EXERCISE ▸
Arrange the rows in the part that opens with the line containing "Task: Switch to the Metabolism tab" and closes with the line containing "point(497,168)" as a two-column CSV with the headers request and answer. Give one row for each request, with its text and its answer each in a single quoted field and any line breaks turned into spaces.

Rows of pointing data
▼
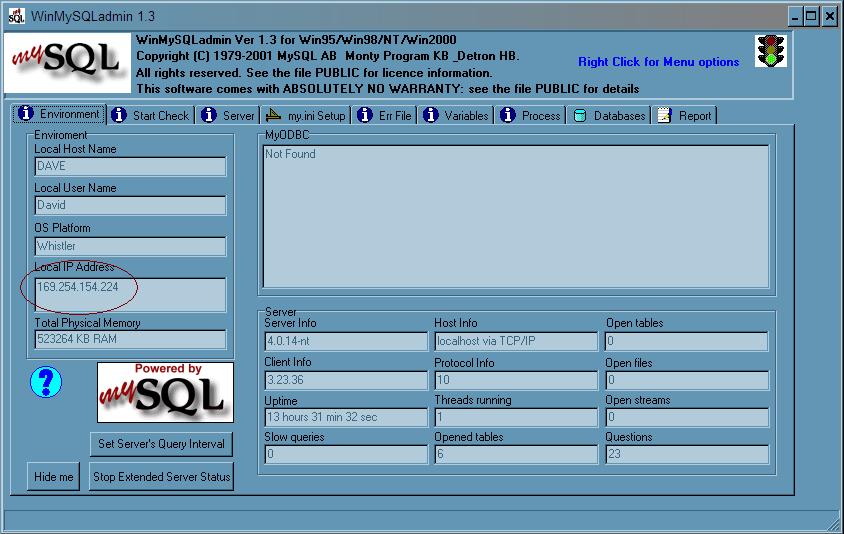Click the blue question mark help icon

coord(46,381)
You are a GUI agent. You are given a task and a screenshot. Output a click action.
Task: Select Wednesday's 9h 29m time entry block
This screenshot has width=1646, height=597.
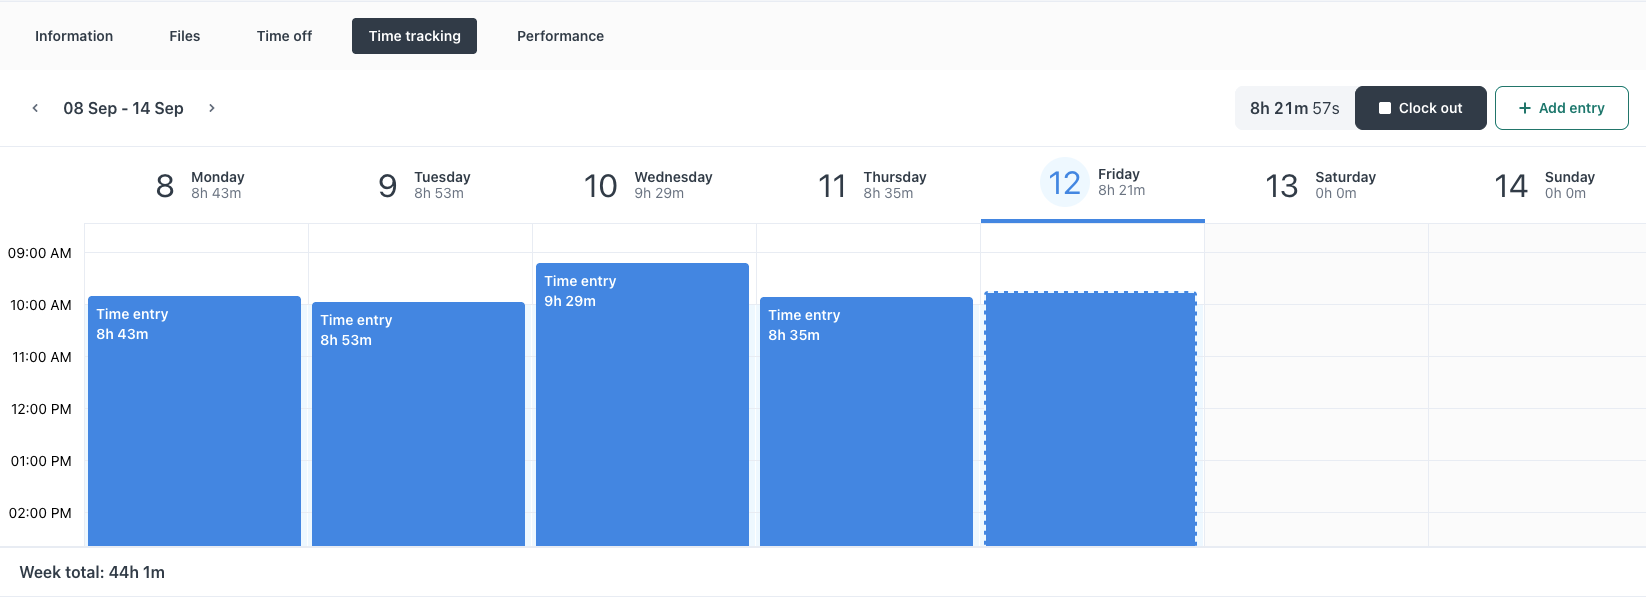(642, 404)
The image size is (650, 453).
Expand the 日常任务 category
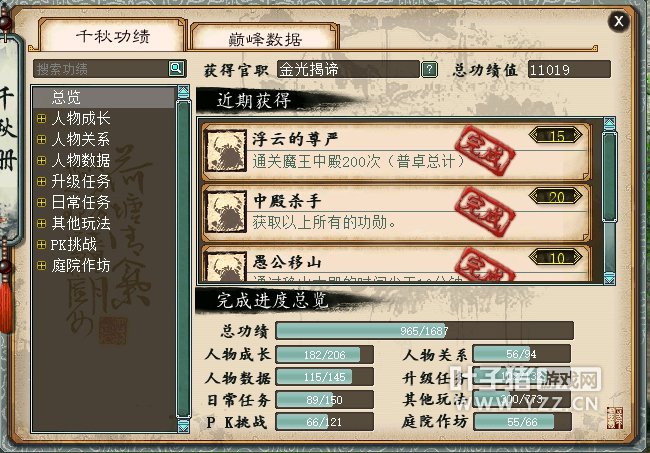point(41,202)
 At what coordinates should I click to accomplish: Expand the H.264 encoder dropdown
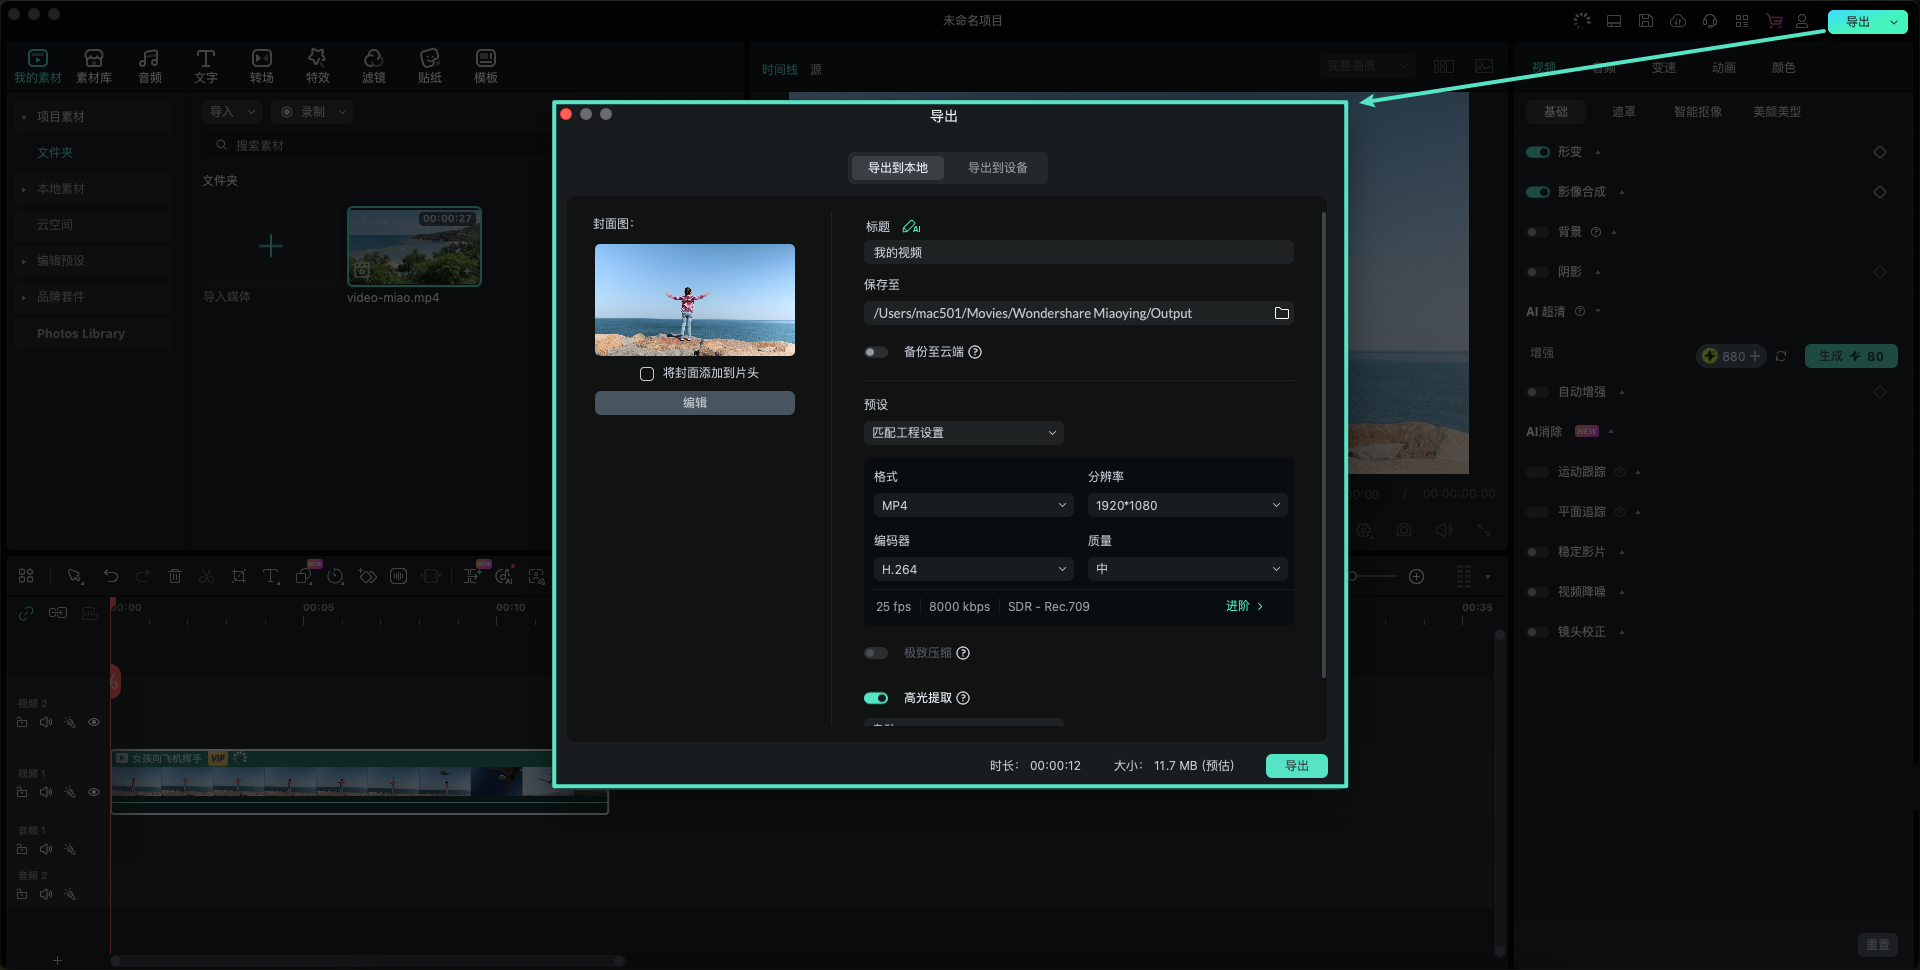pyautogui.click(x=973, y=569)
▲
▼
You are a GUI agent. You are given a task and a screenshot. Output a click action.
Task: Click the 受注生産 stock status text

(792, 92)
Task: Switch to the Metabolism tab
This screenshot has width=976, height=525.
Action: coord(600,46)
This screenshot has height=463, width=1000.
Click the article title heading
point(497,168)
▲
SOLUTION FOR THIS EXERCISE ▸
request,answer
"Task: Switch to the Metabolism tab This screenshot has width=976, height=525.","Action: coord(600,46)"
"This screenshot has height=463, width=1000. Click the article title heading","point(497,168)"